**What to produce:**
Go through the entries, filter for the word "samsung", and copy every line that has it.

Top of Dataset extract

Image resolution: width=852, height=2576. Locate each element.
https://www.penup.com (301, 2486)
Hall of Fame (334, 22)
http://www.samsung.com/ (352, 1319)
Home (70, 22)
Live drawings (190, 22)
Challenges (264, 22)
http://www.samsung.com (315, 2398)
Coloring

Bottom of Dataset extract

**Result for this task:**
http://www.samsung.com/ (352, 1319)
http://www.samsung.com (315, 2398)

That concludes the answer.